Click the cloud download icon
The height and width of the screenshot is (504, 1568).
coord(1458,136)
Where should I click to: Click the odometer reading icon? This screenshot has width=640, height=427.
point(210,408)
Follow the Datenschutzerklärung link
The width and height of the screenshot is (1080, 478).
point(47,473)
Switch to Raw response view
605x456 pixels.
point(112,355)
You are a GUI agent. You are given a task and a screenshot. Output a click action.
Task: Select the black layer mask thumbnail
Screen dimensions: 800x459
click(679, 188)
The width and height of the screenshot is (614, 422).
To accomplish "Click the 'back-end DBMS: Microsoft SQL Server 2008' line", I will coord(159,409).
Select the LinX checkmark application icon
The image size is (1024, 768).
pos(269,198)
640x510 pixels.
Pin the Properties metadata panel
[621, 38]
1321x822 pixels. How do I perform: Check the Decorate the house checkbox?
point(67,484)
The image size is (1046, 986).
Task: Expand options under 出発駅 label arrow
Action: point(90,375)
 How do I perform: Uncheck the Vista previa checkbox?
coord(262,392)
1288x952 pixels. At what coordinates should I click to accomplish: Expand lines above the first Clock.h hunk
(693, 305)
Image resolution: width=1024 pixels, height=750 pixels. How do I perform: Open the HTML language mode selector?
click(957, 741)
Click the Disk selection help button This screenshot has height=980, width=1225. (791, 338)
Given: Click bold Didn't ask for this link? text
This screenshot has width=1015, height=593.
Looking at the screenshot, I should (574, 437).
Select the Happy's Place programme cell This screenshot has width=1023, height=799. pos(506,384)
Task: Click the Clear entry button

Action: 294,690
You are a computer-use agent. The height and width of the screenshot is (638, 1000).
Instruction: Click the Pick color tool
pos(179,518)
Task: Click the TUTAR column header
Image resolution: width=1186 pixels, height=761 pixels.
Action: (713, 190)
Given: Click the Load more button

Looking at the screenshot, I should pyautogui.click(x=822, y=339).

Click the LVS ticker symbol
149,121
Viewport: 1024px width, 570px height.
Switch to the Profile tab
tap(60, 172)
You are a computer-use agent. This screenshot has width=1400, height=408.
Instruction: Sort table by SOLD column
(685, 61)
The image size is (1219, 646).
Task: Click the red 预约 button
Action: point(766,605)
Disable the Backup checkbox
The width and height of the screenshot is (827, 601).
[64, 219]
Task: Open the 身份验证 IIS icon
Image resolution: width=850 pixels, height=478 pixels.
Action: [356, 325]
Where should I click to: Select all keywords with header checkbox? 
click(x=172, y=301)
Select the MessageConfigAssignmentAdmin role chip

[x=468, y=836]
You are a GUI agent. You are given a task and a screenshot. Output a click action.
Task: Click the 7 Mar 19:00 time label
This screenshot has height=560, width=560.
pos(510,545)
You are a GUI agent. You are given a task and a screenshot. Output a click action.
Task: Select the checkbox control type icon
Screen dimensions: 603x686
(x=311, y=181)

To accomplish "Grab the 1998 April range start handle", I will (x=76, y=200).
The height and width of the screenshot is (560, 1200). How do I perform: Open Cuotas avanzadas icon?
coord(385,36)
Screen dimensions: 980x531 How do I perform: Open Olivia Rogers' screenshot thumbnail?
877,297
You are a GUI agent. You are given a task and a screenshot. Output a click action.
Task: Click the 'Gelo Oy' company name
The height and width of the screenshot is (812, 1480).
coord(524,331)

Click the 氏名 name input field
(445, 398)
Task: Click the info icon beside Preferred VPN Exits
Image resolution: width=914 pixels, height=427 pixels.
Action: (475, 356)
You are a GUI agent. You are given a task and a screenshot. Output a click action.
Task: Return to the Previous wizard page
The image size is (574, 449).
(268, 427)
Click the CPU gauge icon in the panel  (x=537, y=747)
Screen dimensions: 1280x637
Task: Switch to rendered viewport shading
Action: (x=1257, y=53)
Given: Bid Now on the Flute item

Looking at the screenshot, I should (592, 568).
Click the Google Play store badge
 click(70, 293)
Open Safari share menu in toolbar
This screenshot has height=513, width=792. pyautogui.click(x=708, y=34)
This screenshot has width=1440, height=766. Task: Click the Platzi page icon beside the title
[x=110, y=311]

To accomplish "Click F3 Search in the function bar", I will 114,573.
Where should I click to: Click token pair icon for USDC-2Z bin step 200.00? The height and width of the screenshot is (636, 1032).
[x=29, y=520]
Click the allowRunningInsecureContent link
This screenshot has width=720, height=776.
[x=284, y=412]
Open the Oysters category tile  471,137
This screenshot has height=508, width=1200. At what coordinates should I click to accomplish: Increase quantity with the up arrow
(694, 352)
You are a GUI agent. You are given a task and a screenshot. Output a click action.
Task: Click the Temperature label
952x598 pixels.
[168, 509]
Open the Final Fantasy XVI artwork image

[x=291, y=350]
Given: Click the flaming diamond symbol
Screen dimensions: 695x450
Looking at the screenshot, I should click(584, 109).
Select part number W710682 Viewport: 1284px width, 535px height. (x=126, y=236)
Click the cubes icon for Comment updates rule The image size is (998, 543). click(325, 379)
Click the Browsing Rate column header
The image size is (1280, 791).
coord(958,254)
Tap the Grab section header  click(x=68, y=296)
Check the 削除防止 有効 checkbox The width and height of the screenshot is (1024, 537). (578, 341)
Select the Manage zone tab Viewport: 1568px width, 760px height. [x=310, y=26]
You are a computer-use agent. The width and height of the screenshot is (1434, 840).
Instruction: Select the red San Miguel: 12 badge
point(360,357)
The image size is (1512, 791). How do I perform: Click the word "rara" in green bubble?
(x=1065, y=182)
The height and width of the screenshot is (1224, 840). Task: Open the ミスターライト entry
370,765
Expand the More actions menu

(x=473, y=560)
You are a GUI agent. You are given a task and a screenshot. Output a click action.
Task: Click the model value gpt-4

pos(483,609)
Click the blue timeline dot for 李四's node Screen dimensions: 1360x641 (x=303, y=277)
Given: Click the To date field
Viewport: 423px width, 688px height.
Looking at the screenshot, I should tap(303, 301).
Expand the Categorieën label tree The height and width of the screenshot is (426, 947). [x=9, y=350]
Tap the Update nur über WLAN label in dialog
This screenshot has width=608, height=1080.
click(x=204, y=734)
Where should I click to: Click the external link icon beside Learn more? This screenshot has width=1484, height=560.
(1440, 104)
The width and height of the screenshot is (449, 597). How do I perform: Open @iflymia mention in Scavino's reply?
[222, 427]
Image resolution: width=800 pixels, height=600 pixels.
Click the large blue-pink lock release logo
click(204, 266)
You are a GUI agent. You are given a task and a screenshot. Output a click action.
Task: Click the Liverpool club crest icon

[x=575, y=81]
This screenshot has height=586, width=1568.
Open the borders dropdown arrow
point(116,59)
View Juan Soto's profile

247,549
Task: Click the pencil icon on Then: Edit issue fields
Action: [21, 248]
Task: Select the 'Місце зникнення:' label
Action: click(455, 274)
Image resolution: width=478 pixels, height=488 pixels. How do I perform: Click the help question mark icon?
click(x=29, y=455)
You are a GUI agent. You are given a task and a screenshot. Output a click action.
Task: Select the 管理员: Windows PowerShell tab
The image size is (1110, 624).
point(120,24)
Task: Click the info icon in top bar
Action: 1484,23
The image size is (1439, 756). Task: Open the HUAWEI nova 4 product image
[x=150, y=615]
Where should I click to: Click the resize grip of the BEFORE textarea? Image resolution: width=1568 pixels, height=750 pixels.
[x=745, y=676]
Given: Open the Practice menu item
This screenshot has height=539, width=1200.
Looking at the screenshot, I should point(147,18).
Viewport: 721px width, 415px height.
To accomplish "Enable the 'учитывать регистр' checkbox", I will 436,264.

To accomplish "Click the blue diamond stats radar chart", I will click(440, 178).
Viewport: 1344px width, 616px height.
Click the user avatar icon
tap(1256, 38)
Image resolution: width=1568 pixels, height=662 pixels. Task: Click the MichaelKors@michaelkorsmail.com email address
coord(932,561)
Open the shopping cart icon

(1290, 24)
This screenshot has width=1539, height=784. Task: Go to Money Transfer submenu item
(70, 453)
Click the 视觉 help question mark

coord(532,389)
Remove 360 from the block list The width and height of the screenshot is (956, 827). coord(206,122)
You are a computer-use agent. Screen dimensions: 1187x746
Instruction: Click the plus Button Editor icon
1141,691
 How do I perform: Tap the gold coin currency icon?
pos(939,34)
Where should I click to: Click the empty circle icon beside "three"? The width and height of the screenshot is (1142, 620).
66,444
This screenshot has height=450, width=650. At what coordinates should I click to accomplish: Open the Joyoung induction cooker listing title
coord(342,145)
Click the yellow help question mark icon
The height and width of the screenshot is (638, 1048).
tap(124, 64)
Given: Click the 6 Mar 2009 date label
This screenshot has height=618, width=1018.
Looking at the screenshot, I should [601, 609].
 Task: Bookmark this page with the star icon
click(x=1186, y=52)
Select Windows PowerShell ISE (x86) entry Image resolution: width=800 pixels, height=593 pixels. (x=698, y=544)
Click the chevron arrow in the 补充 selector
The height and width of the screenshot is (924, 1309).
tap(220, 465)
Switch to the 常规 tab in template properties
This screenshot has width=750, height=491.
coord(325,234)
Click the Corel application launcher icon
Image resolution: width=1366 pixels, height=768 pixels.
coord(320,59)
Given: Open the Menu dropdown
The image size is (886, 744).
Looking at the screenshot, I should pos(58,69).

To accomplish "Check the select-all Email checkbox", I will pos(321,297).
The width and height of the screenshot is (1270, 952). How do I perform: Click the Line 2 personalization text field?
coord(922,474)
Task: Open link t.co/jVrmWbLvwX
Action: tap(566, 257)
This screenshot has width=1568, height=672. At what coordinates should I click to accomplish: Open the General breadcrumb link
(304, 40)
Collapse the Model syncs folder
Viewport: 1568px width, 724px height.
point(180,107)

=== Task to carry out ===
Only the lines from the one with "Select Windows PowerShell" through the end of the data should be printed, each exactly as it appears.

=== Response ===
Select Windows PowerShell ISE (x86) entry Image resolution: width=800 pixels, height=593 pixels. (x=698, y=544)
Click the chevron arrow in the 补充 selector
The height and width of the screenshot is (924, 1309).
tap(220, 465)
Switch to the 常规 tab in template properties
This screenshot has width=750, height=491.
coord(325,234)
Click the Corel application launcher icon
Image resolution: width=1366 pixels, height=768 pixels.
coord(320,59)
Given: Open the Menu dropdown
The image size is (886, 744).
Looking at the screenshot, I should pos(58,69).

To accomplish "Check the select-all Email checkbox", I will pos(321,297).
The width and height of the screenshot is (1270, 952). How do I perform: Click the Line 2 personalization text field?
coord(922,474)
Task: Open link t.co/jVrmWbLvwX
Action: tap(566, 257)
This screenshot has width=1568, height=672. At what coordinates should I click to accomplish: Open the General breadcrumb link
(304, 40)
Collapse the Model syncs folder
Viewport: 1568px width, 724px height.
point(180,107)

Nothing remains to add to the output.